Em outras palavras, que liberte o futebol do Estado-financiador, tal qual se manifesta no Brasil, mediante iniciativa do Estado-Legislador.
Esse é o propósito do Capítulo XVII do PL 5.082/16, que institui a sociedade anônima do futebol (SAF). Ele cria o programa de desenvolvimento educacional e social, por meio da celebração de convênios entre a SAF e escolas públicas.
Os objetivos do convênio devem ser: (i) incentivo à assiduidade de crianças e jovens matriculados em escolas públicas; (ii) incentivo ao envolvimento e interesse dos alunos nas atividades educacionais promovidas pela escola; e (iii) formação de jovens atletas do futebol.
Para que a SAF possa se beneficiar das contrapartidas previstas no PL 5.082/16, o convênio deve ser aprovado pelo Ministério da Educação. A aprovação depende da previsão de investimentos cumulativos, pela SAF: (i) na reforma ou construção, e manutenção, de quadra ou campo destinado à prática do futebol; (ii) na instituição de sistema de transporte das crianças e jovens qualificados à participação do convênio, quando a quadra ou campo não se localizar nas dependências da escola; (iii) na alimentação das crianças e jovens integrantes do convênio durante os períodos de recreação futebolística e de treinamento; (iv) na capacitação de ex-jogadores profissionais de futebol, para acompanhar as atividades no âmbito do convênio; e (v) na contratação de profissionais auxiliares, especialmente de preparadores-físicos, nutricionistas e psicólogos, para acompanhamento das atividades no âmbito do convênio.
Por outro lado, para que a criança possa participar do convênio, ela deverá estar regularmente matriculada na instituição conveniada, manter um nível de assiduidade às aulas regulares e padrão de aproveitamento definidos pelo Ministério da Educação.
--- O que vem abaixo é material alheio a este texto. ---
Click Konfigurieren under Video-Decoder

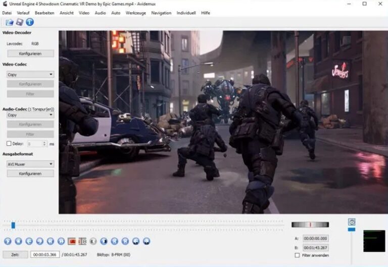point(30,54)
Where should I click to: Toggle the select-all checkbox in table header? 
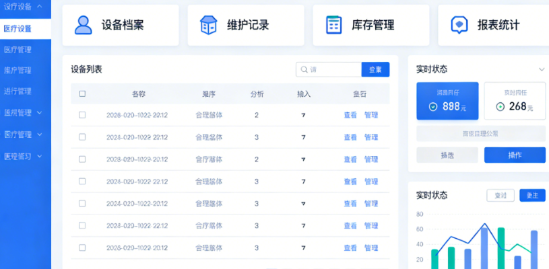82,94
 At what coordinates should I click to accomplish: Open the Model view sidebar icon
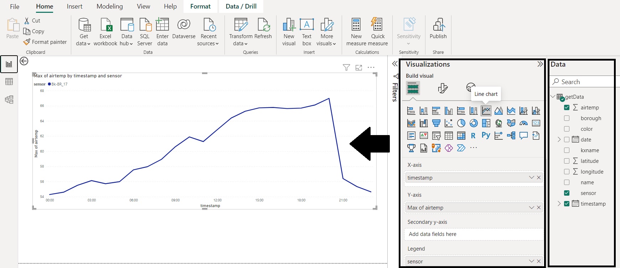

Existe, portanto, um sistema de partidas e contrapartidas a todos os envolvidos.
Neste sentido, também se oferece à SAF uma contrapartida: a possibilidade de deduzir, do lucro tributável para fins de apuração do imposto sobre a renda devido, o triplo das despesas comprovadamente realizadas no período base, em convênios desenvolvidos na forma do PL 5.082/16.
Este modelo de dedução, aliás, já existe no sistema: foi concebido com base no Programa de Alimentação do Trabalhador, criado e mantido desde 1976, com o propósito de incrementar a dieta dos trabalhadores.
Concluindo, o PL 5.082/16 não se limita a conceber uma via de direito para organização do futebol no Brasil. Ele também reconhece a importância do esporte no plano social e propõe um instrumento colaborativo, a fim de atrair crianças para sala de aula. E, assim, contribuir para sua formação.